» **Saved entries**
----------
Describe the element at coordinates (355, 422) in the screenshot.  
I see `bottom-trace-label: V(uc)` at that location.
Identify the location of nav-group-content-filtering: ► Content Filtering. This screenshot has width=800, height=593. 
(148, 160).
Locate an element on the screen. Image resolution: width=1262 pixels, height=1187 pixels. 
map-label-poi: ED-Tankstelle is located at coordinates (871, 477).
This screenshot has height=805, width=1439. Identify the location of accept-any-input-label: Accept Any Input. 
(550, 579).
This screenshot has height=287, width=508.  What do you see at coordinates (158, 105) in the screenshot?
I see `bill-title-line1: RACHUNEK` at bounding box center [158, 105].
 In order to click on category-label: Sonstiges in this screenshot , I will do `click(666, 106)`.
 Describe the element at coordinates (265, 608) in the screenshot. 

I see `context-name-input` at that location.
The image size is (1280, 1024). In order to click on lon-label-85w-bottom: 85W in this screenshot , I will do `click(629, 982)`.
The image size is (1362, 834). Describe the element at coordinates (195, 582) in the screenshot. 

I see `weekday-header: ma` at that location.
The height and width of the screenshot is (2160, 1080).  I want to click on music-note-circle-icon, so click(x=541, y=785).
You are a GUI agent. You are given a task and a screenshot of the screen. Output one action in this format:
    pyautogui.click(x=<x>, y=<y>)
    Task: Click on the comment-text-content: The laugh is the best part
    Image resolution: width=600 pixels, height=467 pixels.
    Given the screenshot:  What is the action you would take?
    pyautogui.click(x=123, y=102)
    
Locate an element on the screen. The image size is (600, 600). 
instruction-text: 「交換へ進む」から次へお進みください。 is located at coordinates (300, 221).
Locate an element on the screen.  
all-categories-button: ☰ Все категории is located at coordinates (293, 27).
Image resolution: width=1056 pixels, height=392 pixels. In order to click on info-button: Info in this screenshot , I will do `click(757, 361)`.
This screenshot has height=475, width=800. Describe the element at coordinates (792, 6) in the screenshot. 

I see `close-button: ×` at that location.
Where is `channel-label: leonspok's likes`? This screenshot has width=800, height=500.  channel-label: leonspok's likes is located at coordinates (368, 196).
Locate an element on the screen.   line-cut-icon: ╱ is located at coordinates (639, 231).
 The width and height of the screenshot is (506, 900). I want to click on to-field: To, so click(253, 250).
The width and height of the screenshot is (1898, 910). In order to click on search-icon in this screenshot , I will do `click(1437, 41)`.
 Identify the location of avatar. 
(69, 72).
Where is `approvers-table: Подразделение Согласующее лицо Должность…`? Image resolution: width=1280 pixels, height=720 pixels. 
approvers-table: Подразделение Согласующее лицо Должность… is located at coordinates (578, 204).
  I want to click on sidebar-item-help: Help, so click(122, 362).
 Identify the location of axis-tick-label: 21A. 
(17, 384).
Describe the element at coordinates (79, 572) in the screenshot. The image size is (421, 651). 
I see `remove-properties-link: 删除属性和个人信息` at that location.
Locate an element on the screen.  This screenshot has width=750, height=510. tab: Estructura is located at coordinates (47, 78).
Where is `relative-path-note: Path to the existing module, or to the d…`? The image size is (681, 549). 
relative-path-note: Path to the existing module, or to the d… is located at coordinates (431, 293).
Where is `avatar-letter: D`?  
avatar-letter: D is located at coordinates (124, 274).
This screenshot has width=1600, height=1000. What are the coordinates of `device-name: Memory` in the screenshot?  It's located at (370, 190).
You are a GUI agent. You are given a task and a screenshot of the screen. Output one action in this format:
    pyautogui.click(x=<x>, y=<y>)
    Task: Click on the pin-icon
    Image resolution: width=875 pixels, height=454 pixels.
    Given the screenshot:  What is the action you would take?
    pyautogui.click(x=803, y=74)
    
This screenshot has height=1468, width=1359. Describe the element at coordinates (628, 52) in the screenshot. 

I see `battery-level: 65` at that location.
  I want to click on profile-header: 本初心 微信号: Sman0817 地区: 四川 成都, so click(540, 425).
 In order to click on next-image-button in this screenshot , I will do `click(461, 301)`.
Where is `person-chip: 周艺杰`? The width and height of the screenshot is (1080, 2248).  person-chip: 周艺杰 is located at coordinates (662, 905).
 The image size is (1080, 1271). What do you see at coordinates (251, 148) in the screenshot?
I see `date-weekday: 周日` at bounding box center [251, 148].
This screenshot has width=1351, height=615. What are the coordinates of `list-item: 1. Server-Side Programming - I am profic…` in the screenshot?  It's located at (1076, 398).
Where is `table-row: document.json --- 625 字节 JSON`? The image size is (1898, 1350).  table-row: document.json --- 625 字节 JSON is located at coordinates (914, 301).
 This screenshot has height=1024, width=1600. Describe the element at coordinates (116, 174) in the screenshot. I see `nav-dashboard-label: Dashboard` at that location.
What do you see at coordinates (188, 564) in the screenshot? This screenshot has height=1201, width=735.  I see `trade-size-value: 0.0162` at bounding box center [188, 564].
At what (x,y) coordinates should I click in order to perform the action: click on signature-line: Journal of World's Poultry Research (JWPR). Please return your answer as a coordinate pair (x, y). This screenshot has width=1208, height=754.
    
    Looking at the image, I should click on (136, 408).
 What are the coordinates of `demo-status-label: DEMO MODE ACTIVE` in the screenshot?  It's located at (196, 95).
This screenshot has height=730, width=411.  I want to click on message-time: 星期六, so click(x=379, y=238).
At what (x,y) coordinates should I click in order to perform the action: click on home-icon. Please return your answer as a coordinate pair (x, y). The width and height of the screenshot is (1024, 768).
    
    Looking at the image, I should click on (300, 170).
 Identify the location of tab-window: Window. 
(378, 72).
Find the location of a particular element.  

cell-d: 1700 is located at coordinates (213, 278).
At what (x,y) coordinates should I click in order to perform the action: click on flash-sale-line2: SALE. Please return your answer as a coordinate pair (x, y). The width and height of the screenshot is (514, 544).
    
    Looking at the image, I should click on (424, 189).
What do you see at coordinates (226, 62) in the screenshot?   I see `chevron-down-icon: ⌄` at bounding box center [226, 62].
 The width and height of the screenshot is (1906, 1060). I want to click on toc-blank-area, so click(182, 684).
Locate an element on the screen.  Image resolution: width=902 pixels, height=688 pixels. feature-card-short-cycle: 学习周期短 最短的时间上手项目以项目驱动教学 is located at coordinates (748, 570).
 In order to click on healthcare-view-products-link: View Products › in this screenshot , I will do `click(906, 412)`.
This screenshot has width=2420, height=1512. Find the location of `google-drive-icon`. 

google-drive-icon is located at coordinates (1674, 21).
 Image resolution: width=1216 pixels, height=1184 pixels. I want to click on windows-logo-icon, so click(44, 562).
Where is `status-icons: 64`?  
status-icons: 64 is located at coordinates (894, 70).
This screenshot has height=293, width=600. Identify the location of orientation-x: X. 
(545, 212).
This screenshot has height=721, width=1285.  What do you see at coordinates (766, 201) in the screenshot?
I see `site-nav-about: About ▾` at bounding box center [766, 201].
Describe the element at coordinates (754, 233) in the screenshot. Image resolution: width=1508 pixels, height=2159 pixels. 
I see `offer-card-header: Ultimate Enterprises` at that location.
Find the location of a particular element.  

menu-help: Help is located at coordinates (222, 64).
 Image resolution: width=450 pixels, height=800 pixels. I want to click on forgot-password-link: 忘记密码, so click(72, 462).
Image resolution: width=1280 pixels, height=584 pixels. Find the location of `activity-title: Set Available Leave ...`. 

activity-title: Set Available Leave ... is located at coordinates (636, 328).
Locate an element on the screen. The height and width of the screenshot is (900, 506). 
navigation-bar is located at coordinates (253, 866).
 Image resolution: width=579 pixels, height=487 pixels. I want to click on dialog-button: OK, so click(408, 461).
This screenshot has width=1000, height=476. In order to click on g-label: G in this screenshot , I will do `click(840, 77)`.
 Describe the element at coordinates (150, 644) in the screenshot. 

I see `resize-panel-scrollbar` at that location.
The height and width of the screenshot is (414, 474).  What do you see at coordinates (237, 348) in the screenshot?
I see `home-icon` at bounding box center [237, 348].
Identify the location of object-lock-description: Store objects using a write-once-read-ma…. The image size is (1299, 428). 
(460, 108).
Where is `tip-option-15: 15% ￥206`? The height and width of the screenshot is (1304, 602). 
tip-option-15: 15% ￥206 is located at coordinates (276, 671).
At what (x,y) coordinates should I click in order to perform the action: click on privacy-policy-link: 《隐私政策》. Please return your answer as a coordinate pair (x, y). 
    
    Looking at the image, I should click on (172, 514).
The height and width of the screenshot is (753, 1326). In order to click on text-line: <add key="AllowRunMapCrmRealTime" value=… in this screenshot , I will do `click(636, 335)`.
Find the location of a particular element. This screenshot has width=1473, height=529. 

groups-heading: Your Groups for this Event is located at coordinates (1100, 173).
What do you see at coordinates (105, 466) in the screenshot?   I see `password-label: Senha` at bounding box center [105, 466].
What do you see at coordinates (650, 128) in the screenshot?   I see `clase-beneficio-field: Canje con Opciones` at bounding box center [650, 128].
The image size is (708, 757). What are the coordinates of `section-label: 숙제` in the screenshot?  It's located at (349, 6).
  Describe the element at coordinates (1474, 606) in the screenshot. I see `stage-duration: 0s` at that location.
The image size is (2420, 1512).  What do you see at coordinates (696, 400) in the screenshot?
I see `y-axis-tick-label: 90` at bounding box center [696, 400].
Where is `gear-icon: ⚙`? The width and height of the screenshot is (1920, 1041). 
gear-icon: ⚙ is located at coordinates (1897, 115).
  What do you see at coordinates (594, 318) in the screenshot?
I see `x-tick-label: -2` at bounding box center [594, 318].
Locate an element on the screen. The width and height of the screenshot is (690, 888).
----------
» **Aim of the exercise**
Quote the lines word for word, starting at the first one and ending at the line that contains "Image resolution: width=1056", with both of those lines included.

» **Solution for this exercise**
Describe the element at coordinates (355, 422) in the screenshot.  
I see `bottom-trace-label: V(uc)` at that location.
Identify the location of nav-group-content-filtering: ► Content Filtering. This screenshot has width=800, height=593. 
(148, 160).
Locate an element on the screen. Image resolution: width=1262 pixels, height=1187 pixels. 
map-label-poi: ED-Tankstelle is located at coordinates (871, 477).
This screenshot has height=805, width=1439. Identify the location of accept-any-input-label: Accept Any Input. 
(550, 579).
This screenshot has height=287, width=508.  What do you see at coordinates (158, 105) in the screenshot?
I see `bill-title-line1: RACHUNEK` at bounding box center [158, 105].
 In order to click on category-label: Sonstiges in this screenshot , I will do `click(666, 106)`.
 Describe the element at coordinates (265, 608) in the screenshot. 

I see `context-name-input` at that location.
The image size is (1280, 1024). In order to click on lon-label-85w-bottom: 85W in this screenshot , I will do `click(629, 982)`.
The image size is (1362, 834). Describe the element at coordinates (195, 582) in the screenshot. 

I see `weekday-header: ma` at that location.
The height and width of the screenshot is (2160, 1080).  I want to click on music-note-circle-icon, so click(x=541, y=785).
You are a GUI agent. You are given a task and a screenshot of the screen. Output one action in this format:
    pyautogui.click(x=<x>, y=<y>)
    Task: Click on the comment-text-content: The laugh is the best part
    Image resolution: width=600 pixels, height=467 pixels.
    Given the screenshot:  What is the action you would take?
    pyautogui.click(x=123, y=102)
    
Locate an element on the screen. The image size is (600, 600). 
instruction-text: 「交換へ進む」から次へお進みください。 is located at coordinates (300, 221).
Locate an element on the screen.  
all-categories-button: ☰ Все категории is located at coordinates (293, 27).
Image resolution: width=1056 pixels, height=392 pixels. In order to click on info-button: Info in this screenshot , I will do `click(757, 361)`.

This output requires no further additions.